CHAPTER 1 (RNA EXTRACTION)

Question 1

what do we need RNA for?

Answer 1

1. identifying which genes are active (making RNA)
2. finding at what time and in which tissue or condition the genes are active
3. measuring how much RNA is produced from a gene (expression levels)

Question 2

what is RNA

Answer 2

ribonucleic acid

involved in converting the genetic information in DNA into proteins

Question 3

in retroviruses, RNA is

Answer 3

the genetic material

Question 4

which part in the RNA that made its structure unstable

Answer 4

the -OH on the 2’ carbon of its ribose.

Question 5

what can the -OH in RNA do?

Answer 5

attack nearby phosphate bond in its own backbone (intramolecular transesterification) - which breaks the the RNA strand spontaneously esp under heat, alkaline condition or just over time.

Question 6

RNA nucleotides

Answer 6

pyrimidines:
1. Uracil
2. Cytosine

purines:
1. adenine
2. guanine

Question 7

location of RNA

Answer 7

nucleus and cytoplasm

Question 8

location of DNA

Answer 8

nucleus

Question 9

problems with RNA

Answer 9

1. it is chemically unstable
2. susceptible to nearly ubiquitous RNA-degrading enzymes or ribonuleases (RNase)

Question 10

whats RNase

Answer 10

RNAses naturally occurring enzymes that degrade RNA
1. RNases are released upon cell lysis
2. RNases are present on the skin
3. RNases are very difficult to inactivate bcs:
– disulfide bridges conferring stability
– no requirement for divalent cations for
activity

Question 11

whats the significance of RNase not having requirements for divalent cations for activity?

Answer 11

many enzymes need this to work but RNases dont so they can degrade RNA without needing any extra metal ions.

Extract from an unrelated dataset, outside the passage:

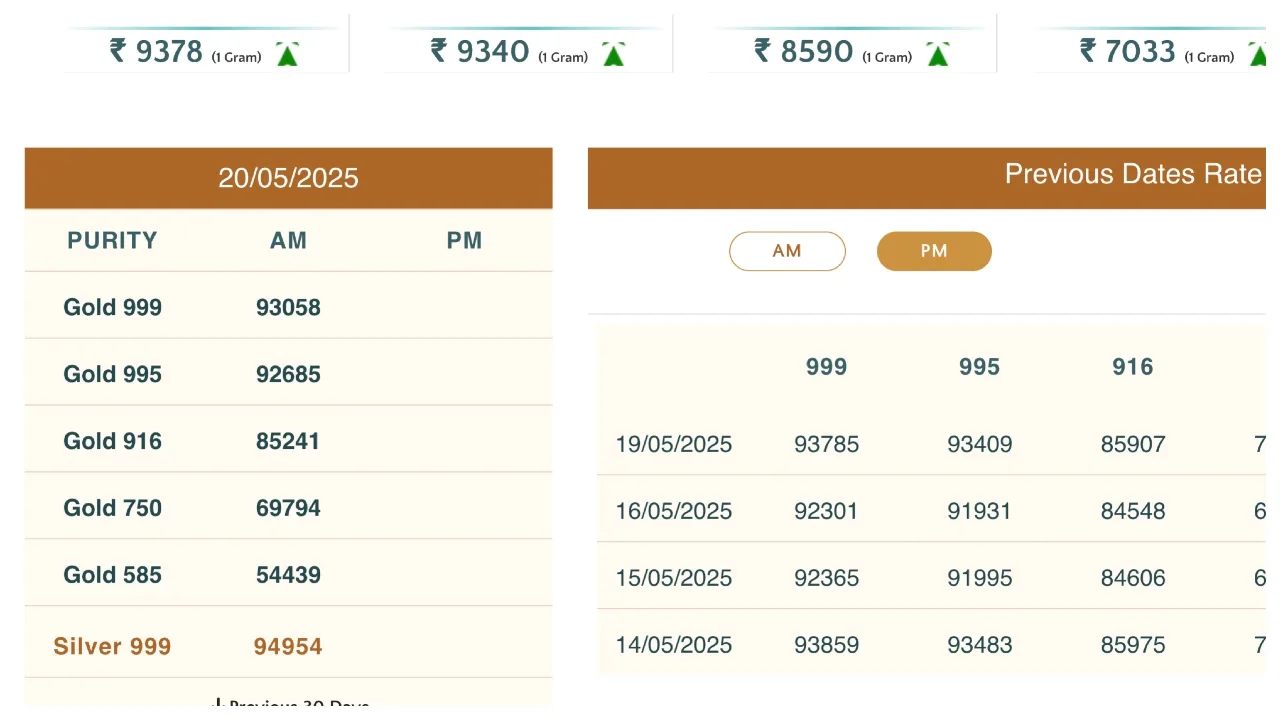This screenshot has height=720, width=1280.
Task: Expand the Previous 30 Days section
Action: pyautogui.click(x=290, y=704)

makes them even harder to stop, removing metal ions wont inactivate them

Question 12

how to protect sample from endogenous rnases

Answer 12

1. Samples should be processed immediately or stored at -70°C until required.
2. Inactivation of RNAases by strong denaturing agents like urea, guanidinium hydrochloride, guanidinium isothiocyanate.

Question 13

how to protect sample from exogenous rnases

Answer 13

1. Use DEPC (diethylpyrocarbonate), a strong RNAase inhibitor
2. treat water and laboratory utensils with DEPC. DEPC is a suspected carcinogen
3. autoclave glassware, solutions and equipments if possible.
4. use disposable gloves, disposable plastic materials that must be RNAase free.

Question 14

what are the methods in RNA extraction

Answer 14

1. by triazol (organic extraction)
2. spin column

Question 15

why do we need to isolate mRNA

Answer 15

1. mRNA carries the coding info from genes - it tells us which genes are actively being expressed.
2. to not let the mRNA drown with other types of RNA
3. making cDNA, studying gene expression, or performing transcriptomics (RNA-seq)

Question 16

how much of mRNA is in total cellular RNA

Answer 16

2.5-5%

Question 17

what can be used to purify mRNA feom other RNAs?

Answer 17

oligo (dT) probes (short strings of Thymine (T) nucleotides)

Question 18

whats the function of polyA tail in mRnA molecules

Answer 18

1. helps stabilize the mRNA
2. to bind with oligo (dT) which is attached to a solid support like beads or column

Question 19

how to elute mRNA grom oligo (dT) matrix?

Answer 19

by changing the conditions using water or low-salt buffer which weaken A-T and lets mRNA come off.